Interview: N.Y.’s Dinallo Sees Insurance Exchange Open by 2009

By | July 8, 2008

New York Insurance Superintendent Eric Dinallo said Monday a revival of the defunct New York Insurance Exchange could happen as early as next year.

Dinallo, in a telephone interview from New York, said the next 18 months was a “realistic horizon” to revive what is seen as the U.S. equivalent of the Lloyd’s of London market.

The original New York exchange, which created a centralized marketplace for brokering and underwriting, was founded to great fanfare in 1980 but later that decade closed its doors after the industry was hit by a severe period of losses. New York laws permitting the exchange still exist.

This time around Dinallo sees the exchange as better positioned for success. “It is only going to work if there is client demand, but I believe that is falling into place.”

The exchange would allow underwriters to form syndicates to reinsure, and insure unusual or very large exposures.

Dinallo, who is forming a working group to set out exactly how the exchange could operate, has already tapped the views of a wide range of industry participants including both U.S. and foreign insurers, some of the major insurance brokerages and possible investors.

Several private equity, hedge fund and large investment banks have expressed interest, said Dinallo, seeing the exchange as a diversification tool.

“Non-traditional capital is looking for uncorrelated risk, which I think generally reinsurance, catastrophe and terrorism (risk) is… about as uncorrelated as you are going to get.”

Dinallo said regulatory oversight would seek to ensure risks insured by the exchange were not dominated by one geographical region or type of risk. Investors who backed claims paying ability of the exchange, would also have a role in policing the risks accepted by syndicates.

NATIONAL ACCESS

The exchange would seek permission to sell coverage across the United States, Dinallo said.
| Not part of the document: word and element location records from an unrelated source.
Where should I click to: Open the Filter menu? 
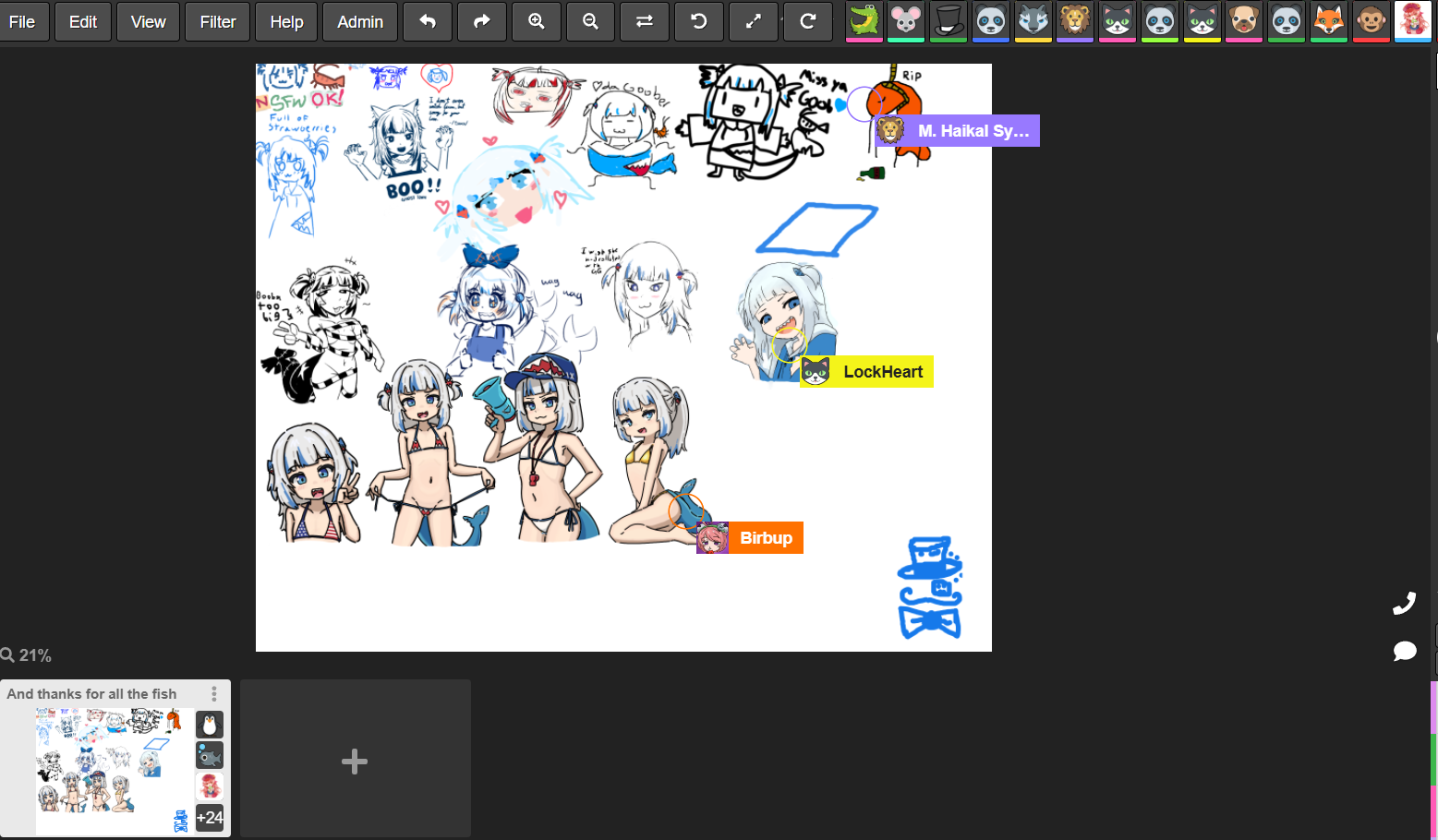tap(218, 21)
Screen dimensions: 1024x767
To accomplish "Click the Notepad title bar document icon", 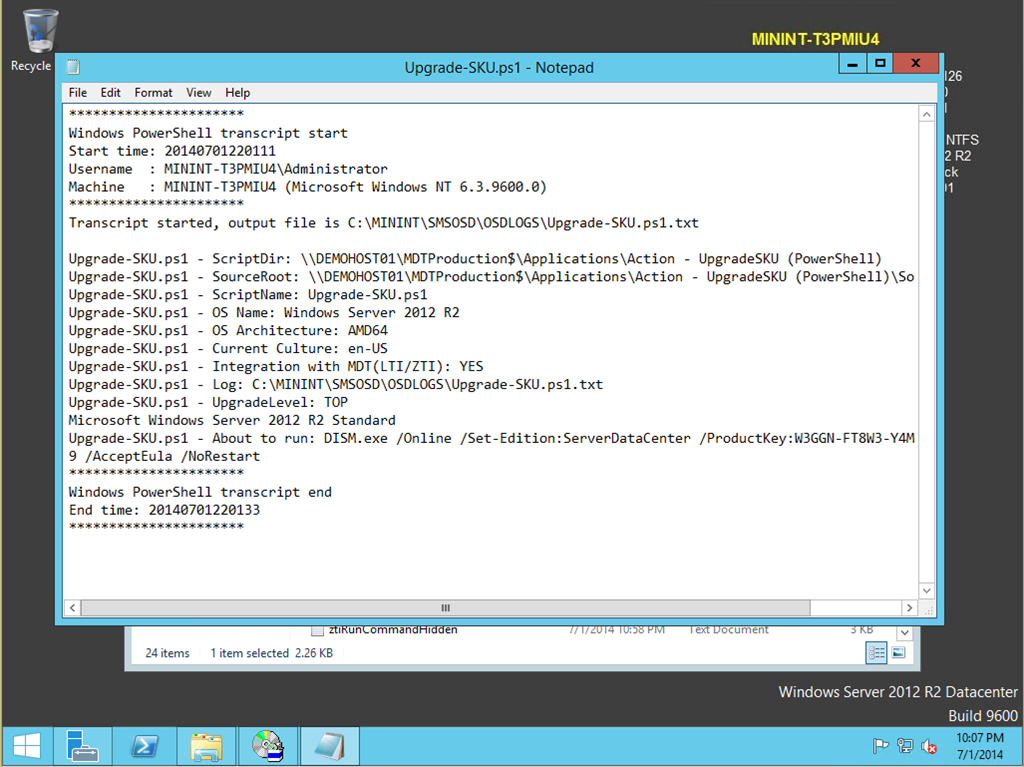I will (72, 67).
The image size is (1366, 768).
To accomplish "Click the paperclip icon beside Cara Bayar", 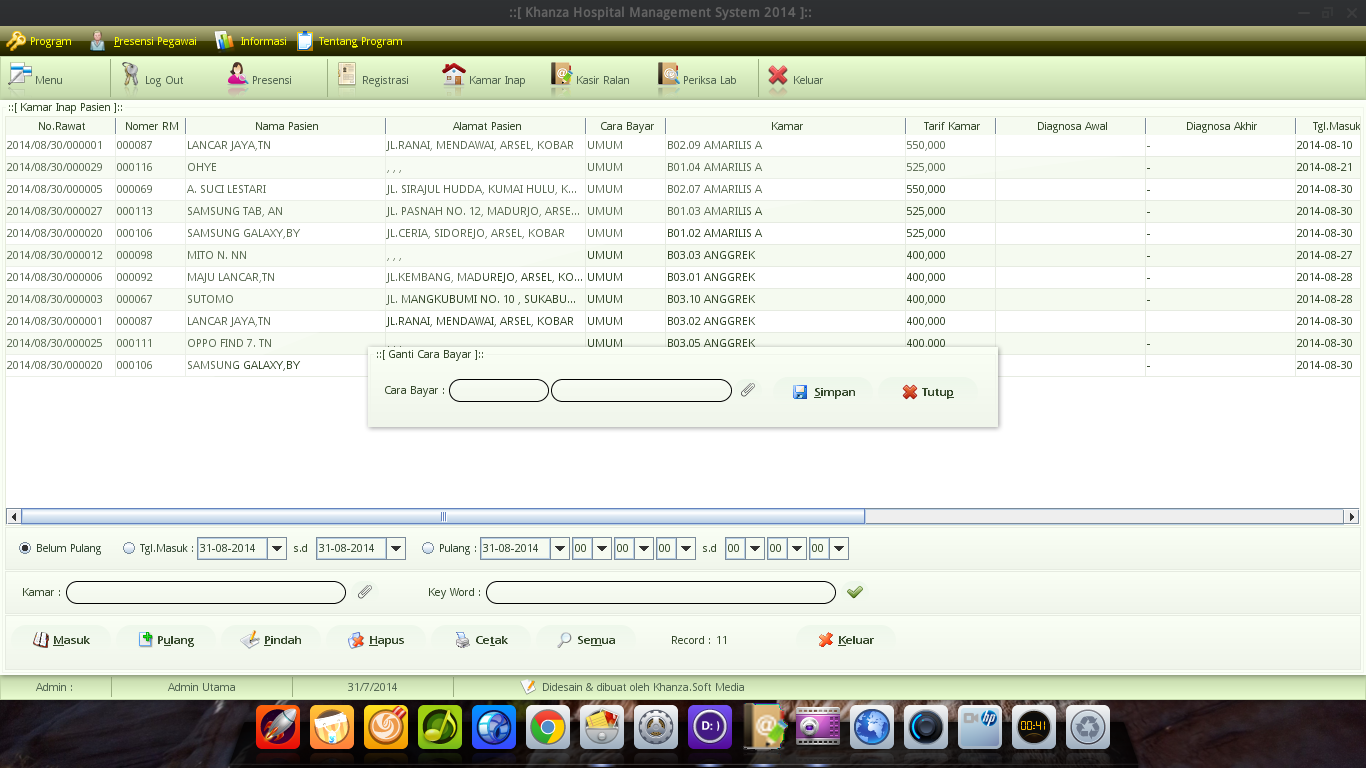I will [748, 390].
That could help insurers who want to do business across the United States but are faced with the expense of state-by-state licensing and regulation.

The insurance industry has been lobbying U.S. lawmakers to create a federal insurance regulator but there is also resistance to the proposal.

The National Association of Insurance Commissioners, a body that represents state insurance regulators, has been lukewarm to a national regulator, concerned it could erode consumer rights.

Dinallo said the exchange could bypass some of these issues, by creating “federalization without federalization.” The idea was well received when he broached the topic with other state regulators earlier this year.

He said the exchange could be run on an electronic platform but also have physical space for clients to meet with brokers.

By increasing insurance and reinsurance capacity, the exchange could in turn lower pricing.

There are now more potential participants for the exchange than in the 1980s. A foreign reinsurance market, mostly in Bermuda, has since sprung up, and participants would likely be eager for greater access to U.S. business.

While reinsurance rates are currently softening because there have been few large claims in recent years, Dinallo said this was an ideal time to get the exchange off the ground, so everything would be in place once there was a need.

The exchange would also need be well capitalized enough to gain a strong credit rating, said Dinallo, something that could be a boon for insurance participants, clients and investors.

Insurers would effectively get the benefit of the exchange’s strong rating on any business done through the market, much as Lloyd’s syndicates do today. Clients would have the peace of mind of knowing that the exchange’s claims paying ability was secured by its strong capitalization.

An investment grade rating could also improve liquidity for investors because it could create trading opportunities. “They (investors) can be in and out — that is fine as long as the money coming in is as strong as the money leaving.”

Lloyd’s of London is the world’s oldest and largest insurance market, with permission to sell policies in about 30 countries and territories around the world.